__Problem statement__
Output all the data below verbatim.

__Data under study__
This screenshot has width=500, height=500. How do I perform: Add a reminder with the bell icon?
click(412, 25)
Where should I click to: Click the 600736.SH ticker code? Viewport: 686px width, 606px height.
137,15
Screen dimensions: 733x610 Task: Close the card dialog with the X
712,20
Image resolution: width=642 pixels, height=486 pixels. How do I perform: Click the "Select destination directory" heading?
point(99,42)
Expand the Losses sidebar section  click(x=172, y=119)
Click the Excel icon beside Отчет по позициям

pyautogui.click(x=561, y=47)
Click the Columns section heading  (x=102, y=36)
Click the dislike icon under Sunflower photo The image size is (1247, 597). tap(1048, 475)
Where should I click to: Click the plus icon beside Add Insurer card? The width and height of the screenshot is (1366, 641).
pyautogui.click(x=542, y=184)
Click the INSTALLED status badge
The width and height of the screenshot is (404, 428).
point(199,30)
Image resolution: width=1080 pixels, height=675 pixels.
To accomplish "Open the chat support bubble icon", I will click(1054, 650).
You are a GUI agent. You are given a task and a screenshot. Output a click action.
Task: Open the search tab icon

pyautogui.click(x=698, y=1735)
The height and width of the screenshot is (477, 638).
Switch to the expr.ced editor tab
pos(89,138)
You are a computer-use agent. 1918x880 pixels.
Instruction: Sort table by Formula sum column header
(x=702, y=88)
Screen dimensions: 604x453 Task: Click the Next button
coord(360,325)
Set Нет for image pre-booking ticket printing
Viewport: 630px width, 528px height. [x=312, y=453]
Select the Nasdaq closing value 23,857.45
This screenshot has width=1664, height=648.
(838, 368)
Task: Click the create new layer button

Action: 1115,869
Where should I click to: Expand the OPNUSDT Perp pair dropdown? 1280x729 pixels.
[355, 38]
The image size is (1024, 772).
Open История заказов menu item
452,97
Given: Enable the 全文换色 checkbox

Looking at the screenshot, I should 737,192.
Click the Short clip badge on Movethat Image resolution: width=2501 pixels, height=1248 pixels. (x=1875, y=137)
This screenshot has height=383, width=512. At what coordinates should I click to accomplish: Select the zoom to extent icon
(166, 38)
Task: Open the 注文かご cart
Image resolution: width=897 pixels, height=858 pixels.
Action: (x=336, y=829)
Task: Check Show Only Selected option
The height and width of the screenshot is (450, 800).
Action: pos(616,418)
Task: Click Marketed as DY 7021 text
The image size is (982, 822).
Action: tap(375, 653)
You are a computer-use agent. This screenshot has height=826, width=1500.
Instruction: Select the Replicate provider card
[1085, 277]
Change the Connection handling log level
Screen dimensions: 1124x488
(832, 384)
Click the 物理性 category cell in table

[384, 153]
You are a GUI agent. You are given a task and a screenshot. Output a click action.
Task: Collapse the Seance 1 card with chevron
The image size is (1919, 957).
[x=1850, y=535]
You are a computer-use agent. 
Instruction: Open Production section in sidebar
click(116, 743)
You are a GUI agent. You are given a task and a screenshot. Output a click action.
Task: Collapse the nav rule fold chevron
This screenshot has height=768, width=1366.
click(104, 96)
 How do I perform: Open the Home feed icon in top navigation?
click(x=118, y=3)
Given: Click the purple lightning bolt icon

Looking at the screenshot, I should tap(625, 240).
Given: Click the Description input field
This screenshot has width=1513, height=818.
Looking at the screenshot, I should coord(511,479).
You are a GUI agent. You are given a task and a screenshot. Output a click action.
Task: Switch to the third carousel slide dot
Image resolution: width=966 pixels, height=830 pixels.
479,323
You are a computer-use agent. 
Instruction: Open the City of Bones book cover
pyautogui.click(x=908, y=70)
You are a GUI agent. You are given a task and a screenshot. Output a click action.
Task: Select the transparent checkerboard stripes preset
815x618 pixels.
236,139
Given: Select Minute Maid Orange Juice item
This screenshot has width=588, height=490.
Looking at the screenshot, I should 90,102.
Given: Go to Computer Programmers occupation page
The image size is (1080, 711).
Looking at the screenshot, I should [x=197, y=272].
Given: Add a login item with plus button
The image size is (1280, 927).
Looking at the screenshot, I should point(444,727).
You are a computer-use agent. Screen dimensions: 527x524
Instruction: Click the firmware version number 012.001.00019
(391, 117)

__Written answer__
This screenshot has width=500, height=500. How do I perform: Add a reminder with the bell icon?
click(412, 25)
Where should I click to: Click the 600736.SH ticker code? Viewport: 686px width, 606px height.
137,15
Screen dimensions: 733x610 Task: Close the card dialog with the X
712,20
Image resolution: width=642 pixels, height=486 pixels. How do I perform: Click the "Select destination directory" heading?
point(99,42)
Expand the Losses sidebar section  click(x=172, y=119)
Click the Excel icon beside Отчет по позициям

pyautogui.click(x=561, y=47)
Click the Columns section heading  (x=102, y=36)
Click the dislike icon under Sunflower photo The image size is (1247, 597). tap(1048, 475)
Where should I click to: Click the plus icon beside Add Insurer card? The width and height of the screenshot is (1366, 641).
pyautogui.click(x=542, y=184)
Click the INSTALLED status badge
The width and height of the screenshot is (404, 428).
point(199,30)
Image resolution: width=1080 pixels, height=675 pixels.
To accomplish "Open the chat support bubble icon", I will click(1054, 650).
You are a GUI agent. You are given a task and a screenshot. Output a click action.
Task: Open the search tab icon

pyautogui.click(x=698, y=1735)
The height and width of the screenshot is (477, 638).
Switch to the expr.ced editor tab
pos(89,138)
You are a computer-use agent. 1918x880 pixels.
Instruction: Sort table by Formula sum column header
(x=702, y=88)
Screen dimensions: 604x453 Task: Click the Next button
coord(360,325)
Set Нет for image pre-booking ticket printing
Viewport: 630px width, 528px height. [x=312, y=453]
Select the Nasdaq closing value 23,857.45
This screenshot has width=1664, height=648.
(838, 368)
Task: Click the create new layer button

Action: 1115,869
Where should I click to: Expand the OPNUSDT Perp pair dropdown? 1280x729 pixels.
[355, 38]
The image size is (1024, 772).
Open История заказов menu item
452,97
Given: Enable the 全文换色 checkbox

Looking at the screenshot, I should 737,192.
Click the Short clip badge on Movethat Image resolution: width=2501 pixels, height=1248 pixels. (x=1875, y=137)
This screenshot has height=383, width=512. At what coordinates should I click to accomplish: Select the zoom to extent icon
(166, 38)
Task: Open the 注文かご cart
Image resolution: width=897 pixels, height=858 pixels.
Action: (x=336, y=829)
Task: Check Show Only Selected option
The height and width of the screenshot is (450, 800).
Action: pos(616,418)
Task: Click Marketed as DY 7021 text
The image size is (982, 822).
Action: tap(375, 653)
You are a computer-use agent. This screenshot has height=826, width=1500.
Instruction: Select the Replicate provider card
[1085, 277]
Change the Connection handling log level
Screen dimensions: 1124x488
(832, 384)
Click the 物理性 category cell in table

[384, 153]
You are a GUI agent. You are given a task and a screenshot. Output a click action.
Task: Collapse the Seance 1 card with chevron
The image size is (1919, 957).
[x=1850, y=535]
You are a computer-use agent. 
Instruction: Open Production section in sidebar
click(116, 743)
You are a GUI agent. You are given a task and a screenshot. Output a click action.
Task: Collapse the nav rule fold chevron
This screenshot has height=768, width=1366.
click(104, 96)
 How do I perform: Open the Home feed icon in top navigation?
click(x=118, y=3)
Given: Click the purple lightning bolt icon

Looking at the screenshot, I should tap(625, 240).
Given: Click the Description input field
This screenshot has width=1513, height=818.
Looking at the screenshot, I should coord(511,479).
You are a GUI agent. You are given a task and a screenshot. Output a click action.
Task: Switch to the third carousel slide dot
Image resolution: width=966 pixels, height=830 pixels.
479,323
You are a computer-use agent. 
Instruction: Open the City of Bones book cover
pyautogui.click(x=908, y=70)
You are a GUI agent. You are given a task and a screenshot. Output a click action.
Task: Select the transparent checkerboard stripes preset
815x618 pixels.
236,139
Given: Select Minute Maid Orange Juice item
This screenshot has width=588, height=490.
Looking at the screenshot, I should 90,102.
Given: Go to Computer Programmers occupation page
The image size is (1080, 711).
Looking at the screenshot, I should [x=197, y=272].
Given: Add a login item with plus button
The image size is (1280, 927).
Looking at the screenshot, I should point(444,727).
You are a computer-use agent. Screen dimensions: 527x524
Instruction: Click the firmware version number 012.001.00019
(391, 117)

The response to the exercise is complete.